§ **ZU ERLEDIGENDE AUFGABE**
Geben Sie aus dem Artikel über die Taskforce für iranische Gefangene den Abschnitt wortgetreu wieder, beginnend bei „Die Taskforce habe“ und endend bei „auf der Pressekonferenz.“.

§ **QUELLENAUSZUG**

┌──

„Taskforce der Gerechtigkeit“ für iranische Gefangene
Ein Zusammenschluss von Abgeordneten des Deutschen Bundestags hat eine Taskforce gegründet, um Gerechtigkeit für ermordete Gefangene im Iran zu fordern. Auf ihrer ersten Pressekonferenz sprachen die Initiator*innen über ihre Vorgehensweise und bisherigen Aktivitäten.
Von Omid Rezaee
Der „Taskforce Gerechtigkeit für ermordete Gefangene im Iran” gehören Abgeordnete unterschiedlicher Fraktionen an. Alle haben nach dem Ausbruch der landesweiten Protesten im Iran im September 2022 Patenschaften für Gefangene übernommen, die inzwischen ermordet wurden. Ziel dieser Taskforce sei, die Beteiligten an den Hinrichtungen von politischen Gefangenen im Iran zur Rechenschaft zu ziehen, wie am Mittwoch, dem 17. Januar, auf einer Pressekonferenz im Paul-Löbe-Haus des Deutschen Bundestags mitgeteilt wurde.
Die Taskforce habe als ersten Schritt basierend auf Recherchen der Menschenrechtsorganisation HÁWAR.help und weiterer Partner aus der Zivilgesellschaft eine Liste mit den Namen von Mitgliedern des iranischen Regimes erstellt, die direkt an Todesurteilen und staatlichen Morden an politischen Gefangenen beteiligt gewesen sein sollen. Diese Liste sei am 8. Januar an das Auswärtige Amt weitergegeben worden, um „die Namen dieser Personen in den EU-Sanktionsmechanismus einzuspeisen, so dass individuelle Sanktionen gegen sie verhängt werden,“ hieß es auf der Pressekonferenz.
„Keine rein politische Angelegenheit“
Helge Limburg, Mitglied der Grünen-Fraktion, sagte dort, die Taskforce „Gerechtigkeit für ermordete Gefangene im Iran“ sei aus dem Patenschaftsprogramm „für von der Hinrichtung bedrohte und mit langjährigen Haftstrafen belegte politische Gefangene in Iran“ zustande gekommen. Dieses Programm habe das Ziel, „Solidarität mit der Demokratiebewegung im Iran zu erzeugen“. In letzter Konsequenz strebe das Patenschaftsprogramm an, zu verhindern, dass Aktivist*innen im Iran für ihre Beteiligung an friedlichen demokratischen Protesten hingerichtet würden, so Limburg weiter.

└──

§ **GESAMMELTES MATERIAL**

┌──

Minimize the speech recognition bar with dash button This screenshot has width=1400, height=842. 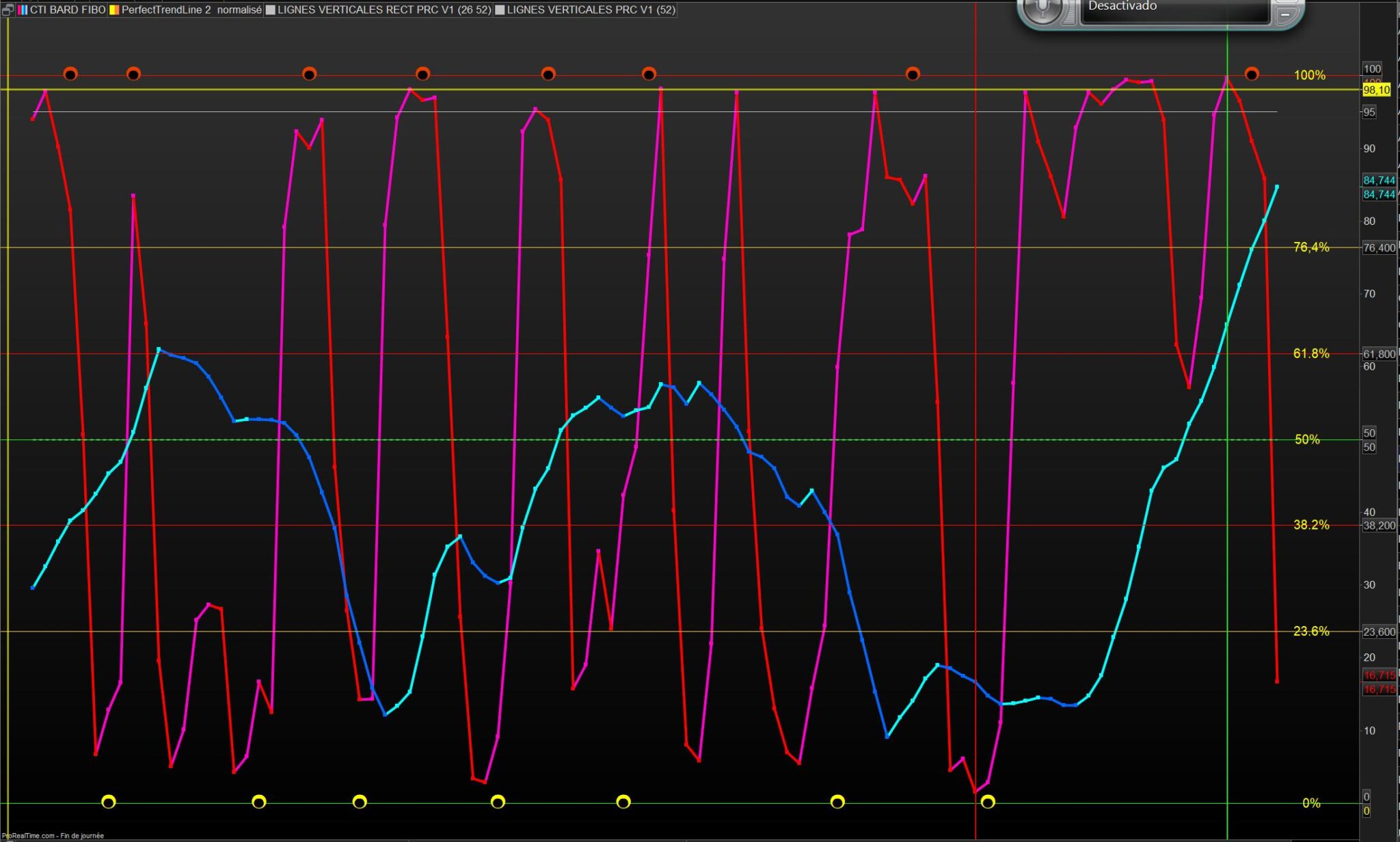point(1285,14)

└──

§ **VOLLSTÄNDIGE ANTWORT**
Die Taskforce habe als ersten Schritt basierend auf Recherchen der Menschenrechtsorganisation HÁWAR.help und weiterer Partner aus der Zivilgesellschaft eine Liste mit den Namen von Mitgliedern des iranischen Regimes erstellt, die direkt an Todesurteilen und staatlichen Morden an politischen Gefangenen beteiligt gewesen sein sollen. Diese Liste sei am 8. Januar an das Auswärtige Amt weitergegeben worden, um „die Namen dieser Personen in den EU-Sanktionsmechanismus einzuspeisen, so dass individuelle Sanktionen gegen sie verhängt werden,“ hieß es auf der Pressekonferenz.